"Most people,” says sociologist Bev Skeggs, “think they’re using Facebook to communicate with friends. Basically they’re using it to reveal how much they can be sold for, now and in the future, and how much their friends can be sold for.” This is what Bev Skeggs found while doing research on how networks were structuring or restructuring friendships. In this Social Science Bites Podcast she explains her research findings to interviewer David Edmond and highlights were all this data is going and what its being use for. What are the consequences and do we know how this will affect how research is done? Questions answered in the interview.
"Basically 90 percent of Facebook profit is made from advertising — selling your data to advertising companies so that they can place an advert on your browser... They probably have the greatest capacity to experiment with social data to see who we’re communicating with, how we’re communicating with them... (which is why) we really, really need to have some strict regulation” -Bev Skeggs
To listen to the full interview with Bev Skeggs click HERE.

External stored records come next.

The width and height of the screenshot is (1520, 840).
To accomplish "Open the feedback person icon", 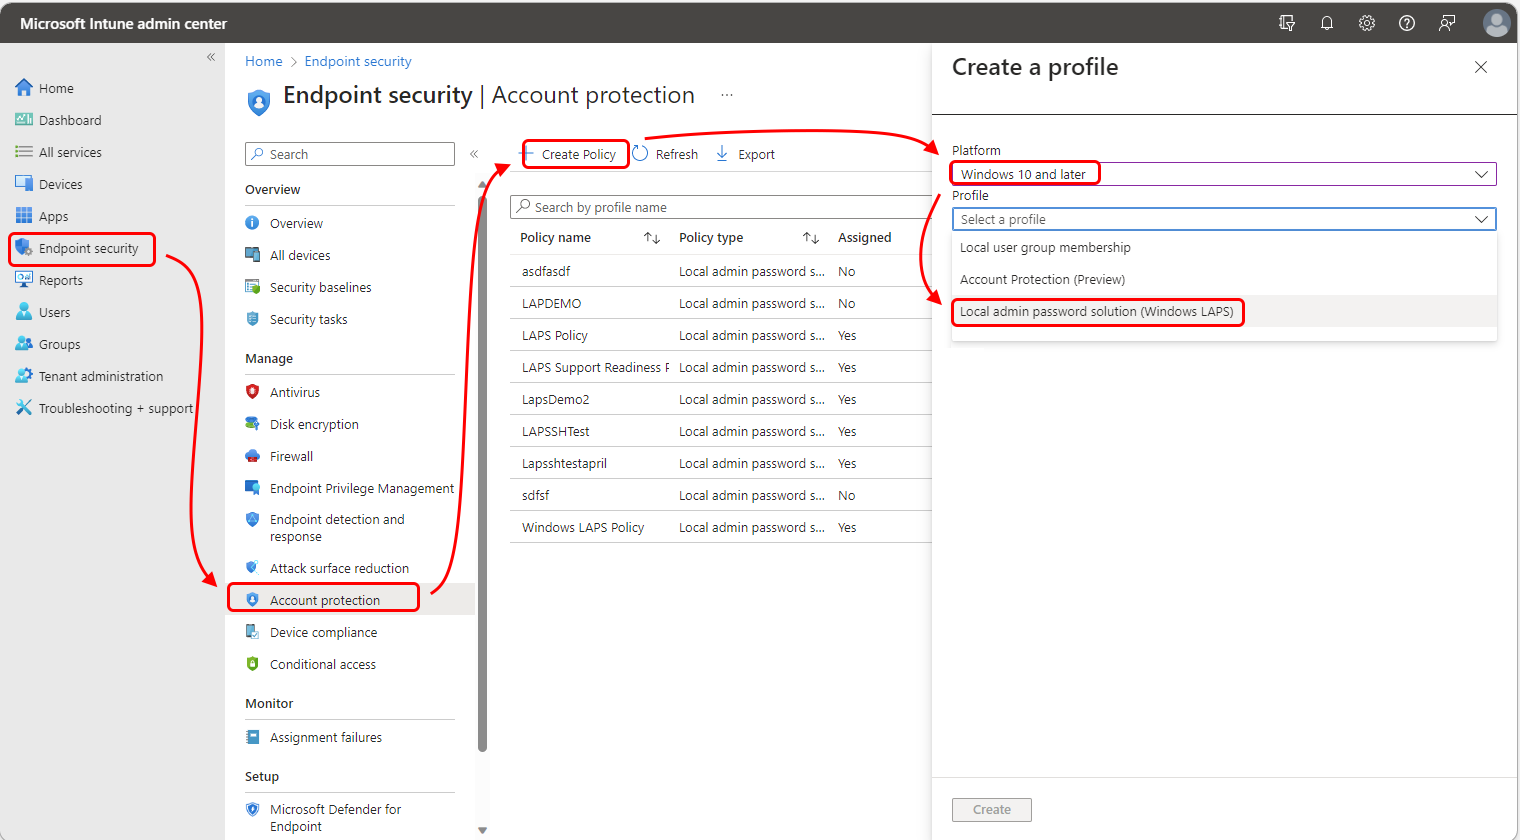I will click(1447, 23).
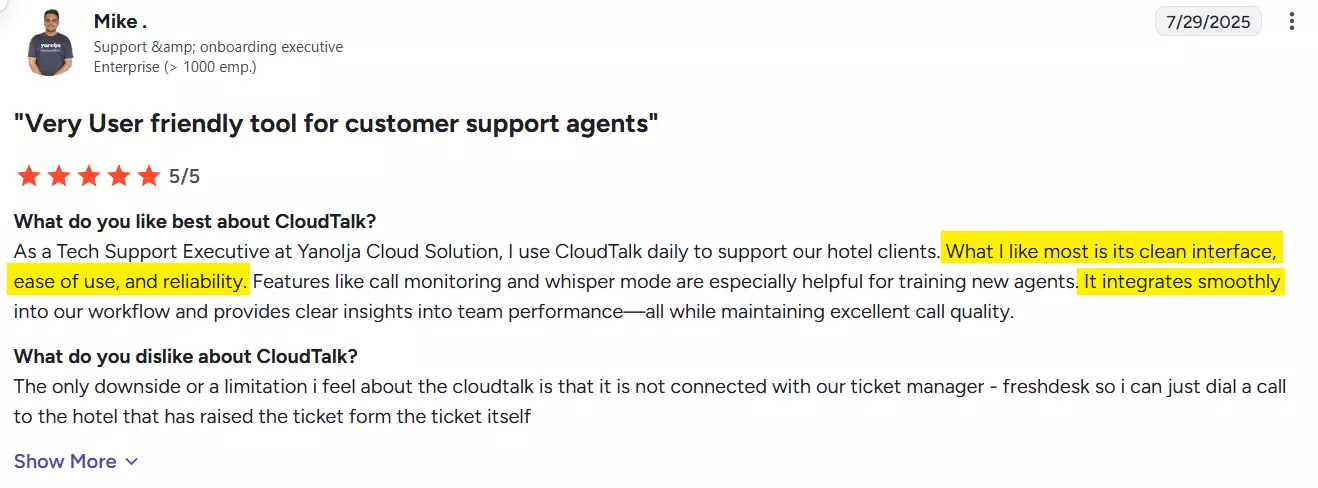Click the second rating star
This screenshot has height=488, width=1318.
pyautogui.click(x=58, y=177)
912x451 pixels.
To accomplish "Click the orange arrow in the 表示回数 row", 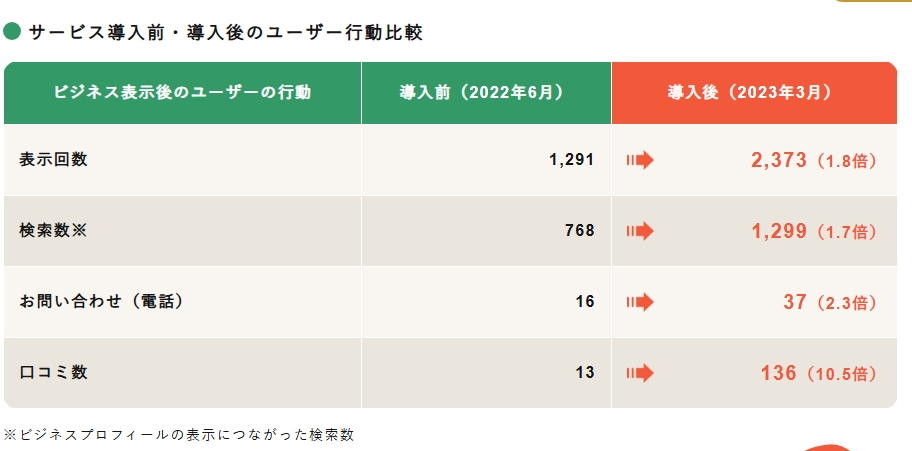I will [639, 160].
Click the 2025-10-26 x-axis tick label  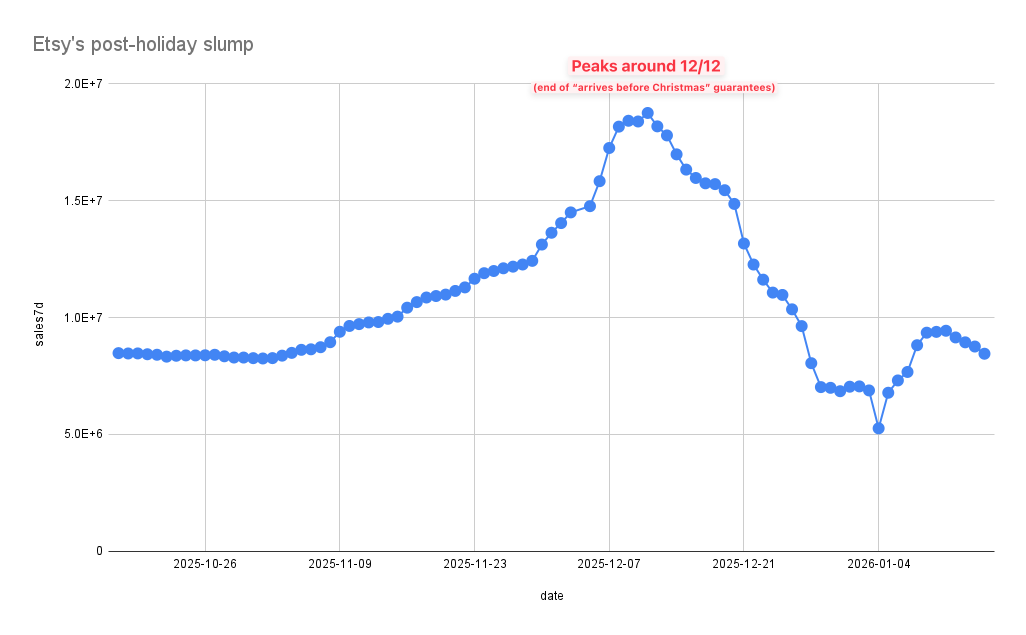click(x=205, y=565)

Bev Skeggs, has led the sociology departments at Manchester University and Goldsmiths, University of London, and long looked at less explored vectors of inequality. She was the joint managing editor of the The Sociological Review for five years starting in 2011.
The podcast appears as part of the celebrated Social Science Bites podcast series which appears exclusively at the Social Science Space website. To see the entire catalog of past interviews with many of the planet’s most interesting social scientists, click HERE.
This blog post was written by Philip Patino employee at SAGE Publishing under PR Conventions and Social Science Department. As a SAGE employee he helps manage and edits the SAGE hosted sites MethodSpace and Social Science Space.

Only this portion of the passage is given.